The Bank of England’s Monetary Policy Committee (MPC) has voted unanimously to maintain the Bank Rate at 0.75%. The committee also voted unanimously to maintain the stock of corporate bond purchases and UK government bond purchases.
Since the MPC’s previous meeting, the news in economic data has been mixed, but the MPC’s February Inflation Report projections appear on track. The broad-based softening in global GDP and trade growth has continued. Global financial conditions have eased, in part supported by announcements of more accommodative policies in some major economies.
Shifting expectations about the potential nature and timing of the United Kingdom’s withdrawal from the European Union have continued to generate volatility in UK asset prices, particularly the sterling exchange rate. Brexit uncertainties also continue to weigh on confidence and short-term economic activity, notably business investment. Employment growth has been strong, although survey indicators suggest that the outlook has softened.
CPI inflation rose slightly to 1.9% in February and is expected to remain close to the 2% target over coming months. The labour market remains tight and annual pay growth, having risen through 2018, has remained around 3½%.

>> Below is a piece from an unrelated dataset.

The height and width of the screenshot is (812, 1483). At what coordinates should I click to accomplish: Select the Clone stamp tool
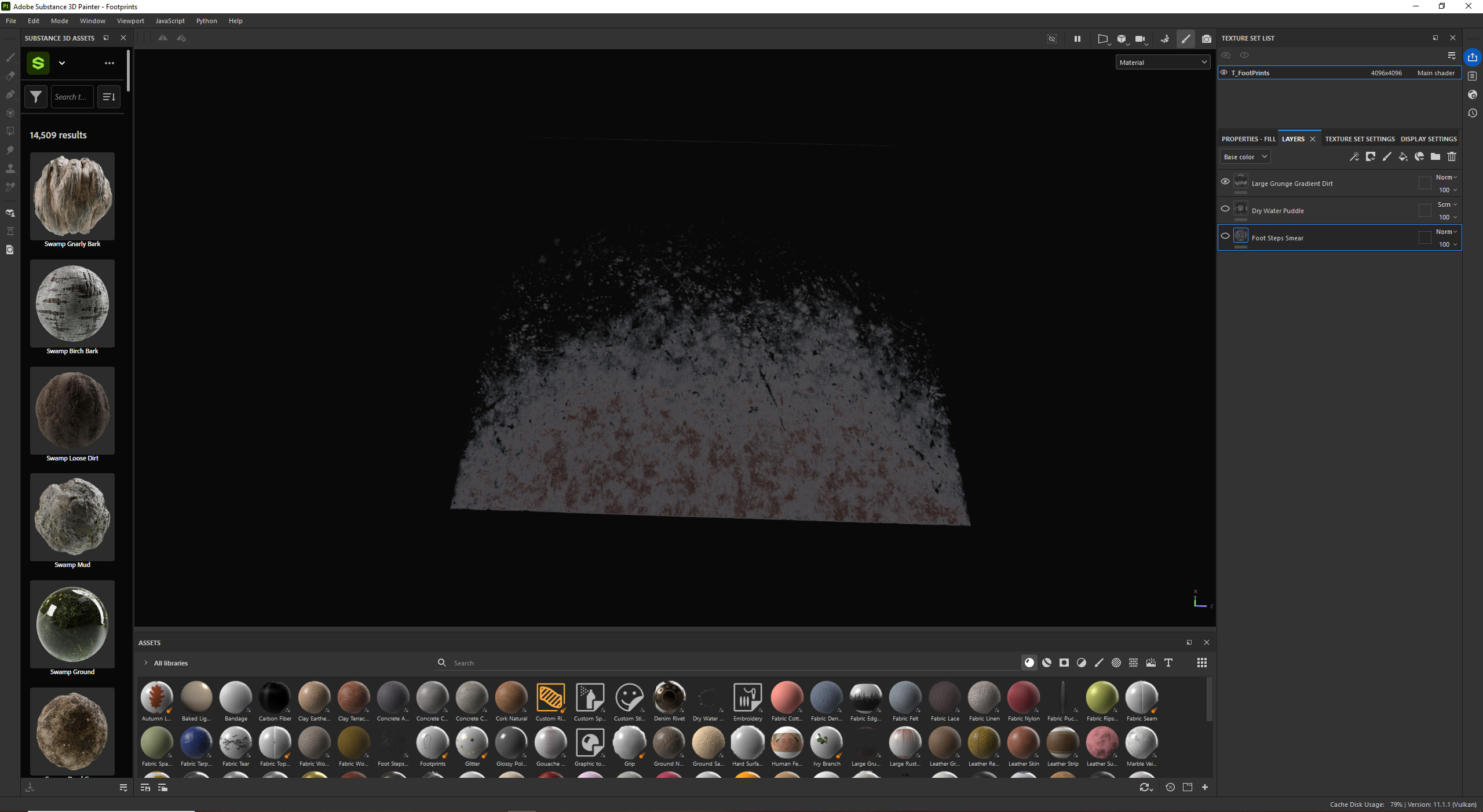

The economic outlook will continue to depend significantly on the nature and timing of EU withdrawal, in particular: the new trading arrangements between the European Union and the United Kingdom; whether the transition to them is abrupt or smooth; and how households, businesses and financial markets respond.
The monetary policy response to Brexit, whatever form it takes, will not be automatic and could be in either direction.
The next MPC meeting is Wednesday 1 May 2019 with the announcement to be published the following day on 2 May 2019.